What you should do
Below are records. Copy every line with "computer" in it.
═══ Data shown ═══
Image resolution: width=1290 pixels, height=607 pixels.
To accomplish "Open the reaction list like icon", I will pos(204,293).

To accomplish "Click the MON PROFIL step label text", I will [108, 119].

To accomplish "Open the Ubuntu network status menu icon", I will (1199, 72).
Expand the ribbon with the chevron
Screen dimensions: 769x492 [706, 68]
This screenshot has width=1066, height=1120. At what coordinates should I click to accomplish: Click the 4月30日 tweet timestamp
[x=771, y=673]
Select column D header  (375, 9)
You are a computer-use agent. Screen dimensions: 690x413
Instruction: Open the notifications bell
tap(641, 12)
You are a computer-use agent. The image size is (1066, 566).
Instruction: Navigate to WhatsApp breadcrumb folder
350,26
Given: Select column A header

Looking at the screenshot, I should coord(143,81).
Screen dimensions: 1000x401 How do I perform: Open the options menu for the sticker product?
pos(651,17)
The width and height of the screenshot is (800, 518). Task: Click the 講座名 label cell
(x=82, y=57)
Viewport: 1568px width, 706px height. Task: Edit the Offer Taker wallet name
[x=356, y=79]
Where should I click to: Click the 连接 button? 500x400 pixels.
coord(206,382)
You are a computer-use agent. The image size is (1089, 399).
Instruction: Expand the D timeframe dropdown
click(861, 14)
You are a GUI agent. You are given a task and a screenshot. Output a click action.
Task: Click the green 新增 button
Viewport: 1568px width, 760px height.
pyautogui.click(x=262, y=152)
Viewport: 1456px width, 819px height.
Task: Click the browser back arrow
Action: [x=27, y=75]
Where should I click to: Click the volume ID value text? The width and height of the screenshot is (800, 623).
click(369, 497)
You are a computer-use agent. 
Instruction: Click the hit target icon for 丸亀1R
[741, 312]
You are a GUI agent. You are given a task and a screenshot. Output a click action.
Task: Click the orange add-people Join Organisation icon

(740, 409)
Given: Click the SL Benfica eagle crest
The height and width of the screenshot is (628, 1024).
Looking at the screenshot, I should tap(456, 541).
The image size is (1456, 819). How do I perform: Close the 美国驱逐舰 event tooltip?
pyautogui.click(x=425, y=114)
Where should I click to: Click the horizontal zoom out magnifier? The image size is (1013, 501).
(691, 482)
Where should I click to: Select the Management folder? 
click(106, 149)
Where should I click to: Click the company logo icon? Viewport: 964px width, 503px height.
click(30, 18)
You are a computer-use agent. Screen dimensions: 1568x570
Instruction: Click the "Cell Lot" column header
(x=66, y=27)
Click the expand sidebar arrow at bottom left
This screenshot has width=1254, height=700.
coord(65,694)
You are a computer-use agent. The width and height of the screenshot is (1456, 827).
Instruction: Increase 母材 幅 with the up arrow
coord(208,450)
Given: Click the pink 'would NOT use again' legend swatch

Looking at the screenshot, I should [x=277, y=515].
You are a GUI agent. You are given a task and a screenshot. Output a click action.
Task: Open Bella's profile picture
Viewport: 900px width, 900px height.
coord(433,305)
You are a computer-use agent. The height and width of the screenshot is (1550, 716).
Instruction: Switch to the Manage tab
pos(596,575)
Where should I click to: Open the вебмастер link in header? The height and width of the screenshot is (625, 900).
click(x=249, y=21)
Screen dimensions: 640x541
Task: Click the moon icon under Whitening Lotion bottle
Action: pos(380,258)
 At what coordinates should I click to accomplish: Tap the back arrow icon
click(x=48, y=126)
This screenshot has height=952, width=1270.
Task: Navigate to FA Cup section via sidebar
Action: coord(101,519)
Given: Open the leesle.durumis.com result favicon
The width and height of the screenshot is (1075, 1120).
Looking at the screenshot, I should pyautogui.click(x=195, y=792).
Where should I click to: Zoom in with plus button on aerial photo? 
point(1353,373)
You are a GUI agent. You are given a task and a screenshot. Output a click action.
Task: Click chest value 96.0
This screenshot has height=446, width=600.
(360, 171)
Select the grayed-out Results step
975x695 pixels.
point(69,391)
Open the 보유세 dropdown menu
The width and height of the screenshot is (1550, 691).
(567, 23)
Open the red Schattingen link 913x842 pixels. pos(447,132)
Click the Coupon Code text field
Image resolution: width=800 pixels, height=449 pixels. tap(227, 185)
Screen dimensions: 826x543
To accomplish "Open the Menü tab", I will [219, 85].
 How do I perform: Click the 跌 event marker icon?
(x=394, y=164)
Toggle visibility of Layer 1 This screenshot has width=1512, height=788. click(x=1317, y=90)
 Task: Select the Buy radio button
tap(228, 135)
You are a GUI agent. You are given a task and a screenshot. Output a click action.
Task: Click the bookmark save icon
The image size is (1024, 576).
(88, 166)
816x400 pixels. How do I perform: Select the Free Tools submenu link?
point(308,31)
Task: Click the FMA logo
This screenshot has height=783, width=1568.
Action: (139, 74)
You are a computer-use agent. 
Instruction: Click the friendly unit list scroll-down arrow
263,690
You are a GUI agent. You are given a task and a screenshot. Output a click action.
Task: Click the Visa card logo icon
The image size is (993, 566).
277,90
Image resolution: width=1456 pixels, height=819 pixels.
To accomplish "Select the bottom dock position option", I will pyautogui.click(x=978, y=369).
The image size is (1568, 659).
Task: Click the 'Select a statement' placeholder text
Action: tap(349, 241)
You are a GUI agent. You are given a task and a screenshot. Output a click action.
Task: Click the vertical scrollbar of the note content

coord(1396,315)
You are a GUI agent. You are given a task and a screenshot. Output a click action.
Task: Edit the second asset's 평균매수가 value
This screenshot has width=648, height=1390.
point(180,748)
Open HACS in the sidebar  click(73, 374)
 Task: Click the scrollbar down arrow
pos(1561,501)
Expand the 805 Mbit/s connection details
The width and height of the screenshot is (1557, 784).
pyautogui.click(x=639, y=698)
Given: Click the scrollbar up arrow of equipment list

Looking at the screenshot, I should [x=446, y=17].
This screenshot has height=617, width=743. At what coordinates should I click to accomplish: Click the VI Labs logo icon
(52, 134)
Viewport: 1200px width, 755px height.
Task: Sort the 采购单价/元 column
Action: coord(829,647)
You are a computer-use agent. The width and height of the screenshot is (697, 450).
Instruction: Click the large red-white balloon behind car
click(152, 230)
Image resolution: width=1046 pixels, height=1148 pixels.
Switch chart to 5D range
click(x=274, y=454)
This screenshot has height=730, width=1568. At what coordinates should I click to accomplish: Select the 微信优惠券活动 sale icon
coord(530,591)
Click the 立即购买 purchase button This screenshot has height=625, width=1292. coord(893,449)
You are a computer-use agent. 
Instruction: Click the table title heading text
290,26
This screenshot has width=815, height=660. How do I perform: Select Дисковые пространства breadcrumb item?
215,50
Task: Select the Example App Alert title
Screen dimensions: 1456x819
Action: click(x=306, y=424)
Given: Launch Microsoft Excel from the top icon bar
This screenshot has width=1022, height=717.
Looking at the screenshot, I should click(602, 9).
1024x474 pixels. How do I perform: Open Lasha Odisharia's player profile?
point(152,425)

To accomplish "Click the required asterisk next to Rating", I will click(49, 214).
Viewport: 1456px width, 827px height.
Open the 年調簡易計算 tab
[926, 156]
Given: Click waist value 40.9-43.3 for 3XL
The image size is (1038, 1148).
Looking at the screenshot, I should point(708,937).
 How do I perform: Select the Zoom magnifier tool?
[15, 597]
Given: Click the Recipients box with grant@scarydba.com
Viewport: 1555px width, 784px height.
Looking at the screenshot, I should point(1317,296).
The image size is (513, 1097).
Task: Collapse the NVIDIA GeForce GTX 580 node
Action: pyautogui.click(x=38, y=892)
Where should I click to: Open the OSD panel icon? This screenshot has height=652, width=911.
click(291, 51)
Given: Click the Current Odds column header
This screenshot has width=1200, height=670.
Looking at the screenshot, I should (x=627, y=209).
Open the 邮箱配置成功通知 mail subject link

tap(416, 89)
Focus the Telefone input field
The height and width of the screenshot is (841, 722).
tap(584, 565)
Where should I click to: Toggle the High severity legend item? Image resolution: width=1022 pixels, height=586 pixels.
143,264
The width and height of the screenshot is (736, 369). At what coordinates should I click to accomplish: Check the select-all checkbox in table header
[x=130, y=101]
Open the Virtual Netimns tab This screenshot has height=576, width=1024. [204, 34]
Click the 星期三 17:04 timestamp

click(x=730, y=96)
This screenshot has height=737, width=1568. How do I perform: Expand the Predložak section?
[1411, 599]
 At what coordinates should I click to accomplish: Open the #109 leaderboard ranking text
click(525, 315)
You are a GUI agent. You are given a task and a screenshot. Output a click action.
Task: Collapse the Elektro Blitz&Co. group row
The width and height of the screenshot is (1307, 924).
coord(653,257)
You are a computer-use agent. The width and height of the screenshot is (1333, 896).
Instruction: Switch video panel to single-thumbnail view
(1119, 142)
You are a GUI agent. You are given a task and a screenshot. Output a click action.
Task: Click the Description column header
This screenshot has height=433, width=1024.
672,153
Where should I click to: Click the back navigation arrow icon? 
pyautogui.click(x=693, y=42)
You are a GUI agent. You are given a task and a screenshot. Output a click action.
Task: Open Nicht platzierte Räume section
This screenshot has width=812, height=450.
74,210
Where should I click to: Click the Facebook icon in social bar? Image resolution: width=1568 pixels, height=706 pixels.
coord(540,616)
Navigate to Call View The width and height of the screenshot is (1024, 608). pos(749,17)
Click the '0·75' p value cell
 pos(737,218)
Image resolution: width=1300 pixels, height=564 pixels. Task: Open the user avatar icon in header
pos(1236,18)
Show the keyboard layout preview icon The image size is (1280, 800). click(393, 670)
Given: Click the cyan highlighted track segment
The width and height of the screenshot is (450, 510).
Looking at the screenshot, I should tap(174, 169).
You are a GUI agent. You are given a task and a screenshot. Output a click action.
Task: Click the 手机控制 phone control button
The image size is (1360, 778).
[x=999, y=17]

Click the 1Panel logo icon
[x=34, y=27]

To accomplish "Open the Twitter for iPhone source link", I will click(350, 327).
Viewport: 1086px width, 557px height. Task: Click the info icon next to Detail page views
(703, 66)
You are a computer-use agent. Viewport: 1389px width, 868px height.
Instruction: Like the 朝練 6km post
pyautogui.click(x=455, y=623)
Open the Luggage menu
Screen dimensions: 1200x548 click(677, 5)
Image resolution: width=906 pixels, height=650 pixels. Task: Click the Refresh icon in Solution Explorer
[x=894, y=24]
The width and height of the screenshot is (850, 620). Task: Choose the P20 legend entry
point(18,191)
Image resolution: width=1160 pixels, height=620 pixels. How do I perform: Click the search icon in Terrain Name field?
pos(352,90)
═══
Response
You are a computer-use agent. Screen dimensions: 690x413
You are a computer-use agent. The image size is (1066, 566).
You are a computer-use agent. The image size is (1089, 399).
You are a computer-use agent. 
You are a computer-use agent. Screen dimensions: 1568x570
You are a computer-use agent. The width and height of the screenshot is (1456, 827).
You are a computer-use agent. The height and width of the screenshot is (1550, 716).
You are a computer-use agent. 
You are a computer-use agent. The width and height of the screenshot is (697, 450).
You are a computer-use agent. 
You are a computer-use agent. The width and height of the screenshot is (1333, 896).
You are a computer-use agent. Viewport: 1389px width, 868px height.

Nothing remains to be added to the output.